□ 郭忠实
如果说行走是生命的常态,那么对于青年诗人谢恩传来说,诗歌就是不断推着他在行走的过程中思考生命的引擎。《南苇》是一部包罗万象的诗集,收录了作者在2018年到2022年初创作的160余首诗歌,分为“未竟的生命,有着疯狂的朦胧”“背着花种一路行走,一直栽种”“我的命册,远在故土”等8辑。其中既有作者对故乡和田园的抒唱,也有他在沉思过后,对“未竟的生命”进行的一次深潜。
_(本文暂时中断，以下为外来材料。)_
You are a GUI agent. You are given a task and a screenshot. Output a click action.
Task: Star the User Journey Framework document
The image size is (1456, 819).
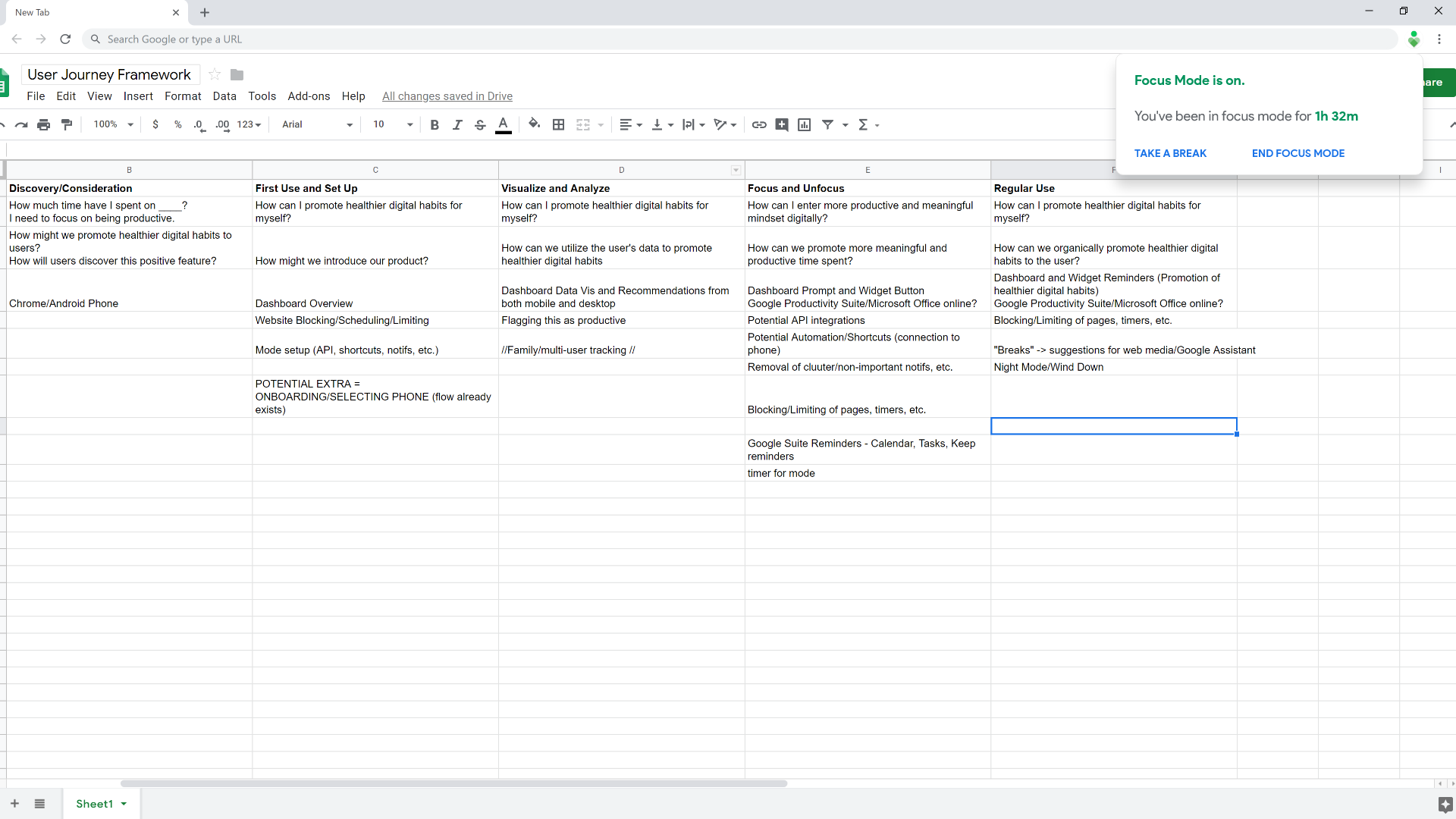[215, 74]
诗歌是作者体察生命的一种方式,他的诗歌总是有着最本质的情感状态和强烈的生命意识。他写故乡的江河,也写对生命的感悟,既有人群、夕阳、黄昏、红藕、山顶、母亲等生活中的常见意象,也有苍茫、困惑、旷远、怜悯、虚无等对生命的思考。所以,他才会在参加一场葬礼过后,带着对生与死的思考写下:“参加葬礼时,一群孩子并不明确,/生命最强烈的痛感正在诞生。/他们注意到橘子树下长出了木耳,/人们匆忙经过,污渍全落在了上面,/再也不能直接摘下,/捏碎或者凉拌成菜。”(《谎言》)虽然是一场葬礼的有感而发,但作者却并没有局限于逝者的生死,他另辟蹊径地把目光聚焦在橘子树下的木耳,通过观察木耳的最终结局来思考生与死的问题。由此,我们也看到了作者那颗悲悯细腻的诗心。
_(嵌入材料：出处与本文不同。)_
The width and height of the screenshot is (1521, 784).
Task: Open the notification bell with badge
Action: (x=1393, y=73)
学者孔莲莲用“新古典主义”定义谢恩传的诗歌,认为他有着“超越年纪的思考深度和抒情浓度”。事实也确实如此,他的诗歌将古典诗歌的审美风格和深邃意境同现代诗歌的现代性结合在了一起,极具审美张力。他曾坦言:“我的诗歌偏古典,主要是从古典诗词中获得灵感。”
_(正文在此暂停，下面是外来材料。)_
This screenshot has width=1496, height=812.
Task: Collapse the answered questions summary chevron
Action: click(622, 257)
但我依然觉得,与其以此作为解读《南苇》的重点,倒不如从书写精神原乡的视角来解读他的诗歌。诗歌是作者观察世界的一种方式,更是他抒发心中故乡情结的直接工具。在《南苇》中,我们能看到作者故乡的一草一木。诗人以眺望的姿态、热切的语言进行着纯粹的故乡书写。诗人把力量和温度全部注入到诗歌中。《曲石记》写:“村庐、悬藤、古坞必现,/踞草而坐的醉酒者也必现,不再涉江去,/做高黎贡的隐客与斋僧,/忘记了人间卖浆的女子出生在怒江以西的江苴,/而不是东侧的哀牢故地,先触到雾的笼起。”村庐、悬藤、古坞、江苴和哀牢故地是诗中极具边地色彩的意象,同样也是在诗人笔下流淌的故乡风物。诗人重新回顾了故乡的样貌,为我们描绘出了一幅由边地之人和边地之物共同构成的边地之景。这里是他的故里家园,更是他内心深处的精神原乡。
翻开《南苇》,一位为故乡和生命作诗的青年诗人便显影在眼前。诗人无疑是一位能够把对生活的感悟付诸文字的书写者,他的许多诗歌都凝结着他的生命体验、个人经验和故乡记忆。《南苇》中所出现的任何意象都是真实存在的。也恰如谢恩传所说:“诗歌是一生的事业,就算老去了,它们仍然会年轻着,不是我赋予了它们意义,而是它们融入在我的生命里,像我自己的名字。”